» GIVEN RECORDS
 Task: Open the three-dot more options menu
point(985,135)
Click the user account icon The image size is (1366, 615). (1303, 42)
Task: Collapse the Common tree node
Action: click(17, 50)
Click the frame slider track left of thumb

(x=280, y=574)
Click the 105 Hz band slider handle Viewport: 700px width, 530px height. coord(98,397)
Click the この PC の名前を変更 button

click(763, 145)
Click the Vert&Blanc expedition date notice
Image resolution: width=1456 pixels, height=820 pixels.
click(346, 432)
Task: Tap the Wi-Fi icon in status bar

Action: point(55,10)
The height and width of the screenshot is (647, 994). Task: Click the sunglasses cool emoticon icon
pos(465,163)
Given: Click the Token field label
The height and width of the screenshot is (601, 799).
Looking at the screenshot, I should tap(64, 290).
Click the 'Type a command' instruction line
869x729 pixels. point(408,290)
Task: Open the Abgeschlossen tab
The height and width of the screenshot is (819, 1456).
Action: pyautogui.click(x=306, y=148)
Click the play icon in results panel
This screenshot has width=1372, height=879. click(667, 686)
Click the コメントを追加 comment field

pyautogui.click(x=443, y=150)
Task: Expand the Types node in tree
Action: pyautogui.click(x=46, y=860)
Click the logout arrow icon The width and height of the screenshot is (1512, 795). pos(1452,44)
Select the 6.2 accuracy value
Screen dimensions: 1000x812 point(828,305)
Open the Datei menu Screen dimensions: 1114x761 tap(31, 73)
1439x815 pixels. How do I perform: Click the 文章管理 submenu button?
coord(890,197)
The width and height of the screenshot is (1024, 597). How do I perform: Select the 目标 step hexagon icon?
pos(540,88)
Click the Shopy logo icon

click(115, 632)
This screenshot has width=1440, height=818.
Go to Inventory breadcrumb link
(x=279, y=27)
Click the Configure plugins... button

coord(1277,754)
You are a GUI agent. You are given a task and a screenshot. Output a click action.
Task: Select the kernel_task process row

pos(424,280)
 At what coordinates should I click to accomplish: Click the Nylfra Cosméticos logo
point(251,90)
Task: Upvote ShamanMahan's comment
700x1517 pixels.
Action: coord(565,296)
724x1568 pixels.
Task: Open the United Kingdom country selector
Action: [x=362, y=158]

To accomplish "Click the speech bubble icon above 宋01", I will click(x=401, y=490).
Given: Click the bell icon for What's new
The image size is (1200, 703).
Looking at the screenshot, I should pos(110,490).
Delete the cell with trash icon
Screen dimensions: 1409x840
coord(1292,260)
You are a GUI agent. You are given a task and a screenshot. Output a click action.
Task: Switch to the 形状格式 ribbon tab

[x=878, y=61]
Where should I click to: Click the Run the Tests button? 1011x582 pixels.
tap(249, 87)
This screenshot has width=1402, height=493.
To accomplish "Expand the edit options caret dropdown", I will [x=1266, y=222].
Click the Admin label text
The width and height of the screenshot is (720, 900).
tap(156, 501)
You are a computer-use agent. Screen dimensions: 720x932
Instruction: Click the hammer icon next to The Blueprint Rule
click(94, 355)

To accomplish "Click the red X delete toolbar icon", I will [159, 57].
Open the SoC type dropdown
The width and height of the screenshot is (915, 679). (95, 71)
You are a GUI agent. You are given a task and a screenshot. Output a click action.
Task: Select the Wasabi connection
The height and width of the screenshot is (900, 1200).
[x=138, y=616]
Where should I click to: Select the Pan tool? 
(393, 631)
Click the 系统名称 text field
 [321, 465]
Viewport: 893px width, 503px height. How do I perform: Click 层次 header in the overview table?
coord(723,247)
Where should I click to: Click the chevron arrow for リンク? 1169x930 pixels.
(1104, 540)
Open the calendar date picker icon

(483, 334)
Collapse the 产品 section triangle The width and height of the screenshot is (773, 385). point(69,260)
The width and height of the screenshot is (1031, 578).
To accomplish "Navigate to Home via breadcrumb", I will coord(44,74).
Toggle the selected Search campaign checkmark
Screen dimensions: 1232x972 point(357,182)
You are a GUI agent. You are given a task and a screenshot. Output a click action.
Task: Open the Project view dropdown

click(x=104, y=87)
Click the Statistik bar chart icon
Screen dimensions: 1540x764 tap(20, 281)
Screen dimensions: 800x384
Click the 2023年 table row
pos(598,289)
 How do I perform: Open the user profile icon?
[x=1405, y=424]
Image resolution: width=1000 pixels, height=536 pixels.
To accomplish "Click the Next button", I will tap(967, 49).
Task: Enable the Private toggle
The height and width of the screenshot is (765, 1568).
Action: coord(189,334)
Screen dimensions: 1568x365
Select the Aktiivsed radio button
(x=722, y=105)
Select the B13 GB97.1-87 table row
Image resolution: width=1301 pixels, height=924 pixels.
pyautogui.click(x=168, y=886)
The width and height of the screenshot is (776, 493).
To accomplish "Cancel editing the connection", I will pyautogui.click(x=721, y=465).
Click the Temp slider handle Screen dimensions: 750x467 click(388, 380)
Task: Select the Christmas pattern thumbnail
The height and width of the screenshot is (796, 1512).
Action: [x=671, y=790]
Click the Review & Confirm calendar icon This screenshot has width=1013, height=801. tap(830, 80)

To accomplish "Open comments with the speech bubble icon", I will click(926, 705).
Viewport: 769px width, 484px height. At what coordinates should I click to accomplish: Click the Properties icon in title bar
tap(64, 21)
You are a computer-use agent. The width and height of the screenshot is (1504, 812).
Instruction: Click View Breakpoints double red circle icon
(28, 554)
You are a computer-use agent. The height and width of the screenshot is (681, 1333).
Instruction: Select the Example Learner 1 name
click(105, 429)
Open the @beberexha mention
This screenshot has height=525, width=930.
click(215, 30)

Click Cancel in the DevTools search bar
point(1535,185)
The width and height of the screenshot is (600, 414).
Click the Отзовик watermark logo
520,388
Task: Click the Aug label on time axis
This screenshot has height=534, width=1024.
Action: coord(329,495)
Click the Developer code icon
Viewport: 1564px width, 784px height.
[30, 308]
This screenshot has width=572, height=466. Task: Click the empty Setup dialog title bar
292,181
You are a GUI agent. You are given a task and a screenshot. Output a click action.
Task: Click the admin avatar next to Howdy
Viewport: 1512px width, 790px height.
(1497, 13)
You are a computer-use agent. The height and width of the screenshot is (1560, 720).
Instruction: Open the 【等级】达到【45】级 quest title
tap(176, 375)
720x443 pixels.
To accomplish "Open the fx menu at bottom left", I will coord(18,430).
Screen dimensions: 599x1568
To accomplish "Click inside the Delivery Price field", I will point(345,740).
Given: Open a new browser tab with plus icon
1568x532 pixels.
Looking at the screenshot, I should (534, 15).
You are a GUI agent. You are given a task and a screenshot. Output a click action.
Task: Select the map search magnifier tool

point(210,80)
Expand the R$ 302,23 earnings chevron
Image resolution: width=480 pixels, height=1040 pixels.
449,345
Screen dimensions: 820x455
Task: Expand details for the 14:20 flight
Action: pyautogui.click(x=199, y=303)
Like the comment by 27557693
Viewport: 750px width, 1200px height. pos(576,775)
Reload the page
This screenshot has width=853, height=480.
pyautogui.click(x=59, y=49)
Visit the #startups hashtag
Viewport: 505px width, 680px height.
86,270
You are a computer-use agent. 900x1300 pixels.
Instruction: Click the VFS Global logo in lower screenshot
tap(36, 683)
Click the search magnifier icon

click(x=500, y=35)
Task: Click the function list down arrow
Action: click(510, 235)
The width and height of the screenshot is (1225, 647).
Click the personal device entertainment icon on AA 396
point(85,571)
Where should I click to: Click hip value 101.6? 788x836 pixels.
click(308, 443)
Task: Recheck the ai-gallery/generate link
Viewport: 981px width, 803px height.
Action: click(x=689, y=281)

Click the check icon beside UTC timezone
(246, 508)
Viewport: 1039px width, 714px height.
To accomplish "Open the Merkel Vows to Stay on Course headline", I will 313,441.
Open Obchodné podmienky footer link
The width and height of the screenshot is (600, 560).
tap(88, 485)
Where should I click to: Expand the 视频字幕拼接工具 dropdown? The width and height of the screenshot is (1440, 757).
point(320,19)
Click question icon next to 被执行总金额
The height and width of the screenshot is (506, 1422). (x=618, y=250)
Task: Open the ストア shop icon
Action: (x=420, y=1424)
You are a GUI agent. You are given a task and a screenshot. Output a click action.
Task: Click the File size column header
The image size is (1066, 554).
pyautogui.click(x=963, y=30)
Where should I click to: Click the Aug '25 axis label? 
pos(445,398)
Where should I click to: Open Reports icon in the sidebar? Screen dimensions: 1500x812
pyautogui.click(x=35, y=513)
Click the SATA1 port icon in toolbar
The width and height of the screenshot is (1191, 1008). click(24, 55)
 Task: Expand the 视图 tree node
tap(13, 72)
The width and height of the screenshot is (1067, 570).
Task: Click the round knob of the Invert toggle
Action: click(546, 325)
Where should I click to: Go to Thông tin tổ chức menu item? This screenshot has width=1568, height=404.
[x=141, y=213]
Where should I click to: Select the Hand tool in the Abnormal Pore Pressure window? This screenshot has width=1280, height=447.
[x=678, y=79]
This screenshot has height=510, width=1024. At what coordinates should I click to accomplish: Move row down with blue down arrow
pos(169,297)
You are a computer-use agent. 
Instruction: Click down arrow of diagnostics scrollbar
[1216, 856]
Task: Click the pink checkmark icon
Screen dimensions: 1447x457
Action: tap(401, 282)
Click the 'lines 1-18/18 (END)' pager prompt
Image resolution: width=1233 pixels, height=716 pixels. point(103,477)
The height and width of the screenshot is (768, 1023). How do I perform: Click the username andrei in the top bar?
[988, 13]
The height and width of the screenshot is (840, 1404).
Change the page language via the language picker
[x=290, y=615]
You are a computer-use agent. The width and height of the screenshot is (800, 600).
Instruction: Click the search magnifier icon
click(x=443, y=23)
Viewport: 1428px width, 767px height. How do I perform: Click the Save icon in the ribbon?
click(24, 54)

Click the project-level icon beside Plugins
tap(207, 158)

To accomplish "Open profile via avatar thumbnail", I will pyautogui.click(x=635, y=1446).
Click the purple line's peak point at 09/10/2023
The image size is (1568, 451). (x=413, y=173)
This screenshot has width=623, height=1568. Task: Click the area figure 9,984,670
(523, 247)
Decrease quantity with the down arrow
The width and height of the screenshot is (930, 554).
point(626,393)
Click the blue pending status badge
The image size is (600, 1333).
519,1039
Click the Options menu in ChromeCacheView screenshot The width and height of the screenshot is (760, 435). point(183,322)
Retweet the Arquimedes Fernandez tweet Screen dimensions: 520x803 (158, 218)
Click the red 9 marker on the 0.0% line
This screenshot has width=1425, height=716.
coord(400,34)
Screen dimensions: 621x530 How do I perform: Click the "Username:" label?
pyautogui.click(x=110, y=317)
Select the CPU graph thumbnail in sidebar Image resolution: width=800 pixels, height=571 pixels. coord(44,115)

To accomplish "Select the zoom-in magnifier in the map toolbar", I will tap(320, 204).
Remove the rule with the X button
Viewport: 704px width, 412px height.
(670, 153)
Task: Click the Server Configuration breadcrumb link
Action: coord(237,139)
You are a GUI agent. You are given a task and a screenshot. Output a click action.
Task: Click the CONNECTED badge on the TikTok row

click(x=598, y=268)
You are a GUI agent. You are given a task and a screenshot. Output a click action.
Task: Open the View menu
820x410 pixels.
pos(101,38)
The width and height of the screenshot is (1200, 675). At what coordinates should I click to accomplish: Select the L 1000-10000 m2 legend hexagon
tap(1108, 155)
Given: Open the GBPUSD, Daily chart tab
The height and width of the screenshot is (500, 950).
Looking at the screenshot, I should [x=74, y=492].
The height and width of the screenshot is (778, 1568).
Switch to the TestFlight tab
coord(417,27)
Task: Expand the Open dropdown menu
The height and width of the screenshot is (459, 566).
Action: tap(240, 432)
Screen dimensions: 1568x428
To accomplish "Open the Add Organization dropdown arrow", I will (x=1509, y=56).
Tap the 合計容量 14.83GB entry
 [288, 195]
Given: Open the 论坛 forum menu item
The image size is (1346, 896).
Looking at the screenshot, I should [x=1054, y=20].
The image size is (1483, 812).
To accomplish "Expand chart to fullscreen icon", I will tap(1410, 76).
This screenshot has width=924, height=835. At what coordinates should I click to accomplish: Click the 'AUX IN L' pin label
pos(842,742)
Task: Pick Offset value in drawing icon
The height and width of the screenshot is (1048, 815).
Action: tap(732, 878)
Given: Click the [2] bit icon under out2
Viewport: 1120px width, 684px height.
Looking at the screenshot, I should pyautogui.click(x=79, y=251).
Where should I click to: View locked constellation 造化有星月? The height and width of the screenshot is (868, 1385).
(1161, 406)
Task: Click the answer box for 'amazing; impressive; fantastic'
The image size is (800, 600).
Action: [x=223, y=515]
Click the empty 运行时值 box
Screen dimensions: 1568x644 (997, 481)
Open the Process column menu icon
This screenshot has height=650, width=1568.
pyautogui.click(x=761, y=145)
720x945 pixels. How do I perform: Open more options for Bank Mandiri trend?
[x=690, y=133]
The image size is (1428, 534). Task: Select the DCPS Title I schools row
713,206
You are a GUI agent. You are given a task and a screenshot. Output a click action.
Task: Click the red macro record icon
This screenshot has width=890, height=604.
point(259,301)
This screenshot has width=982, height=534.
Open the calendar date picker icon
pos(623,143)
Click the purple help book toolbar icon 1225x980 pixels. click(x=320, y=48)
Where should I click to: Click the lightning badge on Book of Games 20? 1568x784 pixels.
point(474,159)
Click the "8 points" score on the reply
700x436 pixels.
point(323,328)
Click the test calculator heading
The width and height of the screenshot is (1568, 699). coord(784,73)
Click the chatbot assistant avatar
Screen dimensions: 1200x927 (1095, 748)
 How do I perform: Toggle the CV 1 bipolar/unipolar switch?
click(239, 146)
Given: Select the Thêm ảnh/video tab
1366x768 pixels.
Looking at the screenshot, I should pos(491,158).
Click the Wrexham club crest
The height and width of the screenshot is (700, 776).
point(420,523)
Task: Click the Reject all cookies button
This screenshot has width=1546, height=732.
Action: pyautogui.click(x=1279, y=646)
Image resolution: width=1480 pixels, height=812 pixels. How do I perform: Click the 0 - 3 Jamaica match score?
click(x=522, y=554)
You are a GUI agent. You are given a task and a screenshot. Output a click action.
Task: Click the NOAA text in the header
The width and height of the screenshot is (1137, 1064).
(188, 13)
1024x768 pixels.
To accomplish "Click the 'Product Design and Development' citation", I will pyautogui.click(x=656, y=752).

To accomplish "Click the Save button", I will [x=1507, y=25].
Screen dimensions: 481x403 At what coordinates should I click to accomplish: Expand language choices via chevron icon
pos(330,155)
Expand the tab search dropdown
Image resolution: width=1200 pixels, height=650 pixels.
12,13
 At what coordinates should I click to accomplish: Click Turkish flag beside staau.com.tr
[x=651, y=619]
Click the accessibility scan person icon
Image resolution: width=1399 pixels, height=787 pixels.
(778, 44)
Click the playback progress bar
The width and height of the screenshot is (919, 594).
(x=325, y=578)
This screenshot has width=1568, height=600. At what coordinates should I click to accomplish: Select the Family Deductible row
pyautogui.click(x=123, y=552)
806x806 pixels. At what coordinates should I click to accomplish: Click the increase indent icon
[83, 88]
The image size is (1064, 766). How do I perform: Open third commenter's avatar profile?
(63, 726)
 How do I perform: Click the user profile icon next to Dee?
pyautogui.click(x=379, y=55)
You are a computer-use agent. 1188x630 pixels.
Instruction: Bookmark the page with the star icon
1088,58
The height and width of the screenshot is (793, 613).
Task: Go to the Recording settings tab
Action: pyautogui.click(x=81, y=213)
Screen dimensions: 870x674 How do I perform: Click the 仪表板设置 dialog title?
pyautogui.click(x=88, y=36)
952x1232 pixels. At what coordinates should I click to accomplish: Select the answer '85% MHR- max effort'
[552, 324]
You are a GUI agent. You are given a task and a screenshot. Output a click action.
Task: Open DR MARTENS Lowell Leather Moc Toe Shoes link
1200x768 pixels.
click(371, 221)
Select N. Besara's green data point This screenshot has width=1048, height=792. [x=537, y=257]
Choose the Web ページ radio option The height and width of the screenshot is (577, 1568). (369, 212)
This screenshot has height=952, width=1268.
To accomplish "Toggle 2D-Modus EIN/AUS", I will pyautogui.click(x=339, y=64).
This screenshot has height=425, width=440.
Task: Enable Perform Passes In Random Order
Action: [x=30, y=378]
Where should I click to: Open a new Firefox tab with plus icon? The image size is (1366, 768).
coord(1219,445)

» ACTION ITEM
Beginning with the line above that contains "Instruction: Select the", copy each line exactly up to and including the line that contains "Task: Click the Aug label on time axis", and go no further.

» TASK RESULT
Instruction: Select the Example Learner 1 name
click(105, 429)
Open the @beberexha mention
This screenshot has height=525, width=930.
click(215, 30)

Click Cancel in the DevTools search bar
point(1535,185)
The width and height of the screenshot is (600, 414).
Click the Отзовик watermark logo
520,388
Task: Click the Aug label on time axis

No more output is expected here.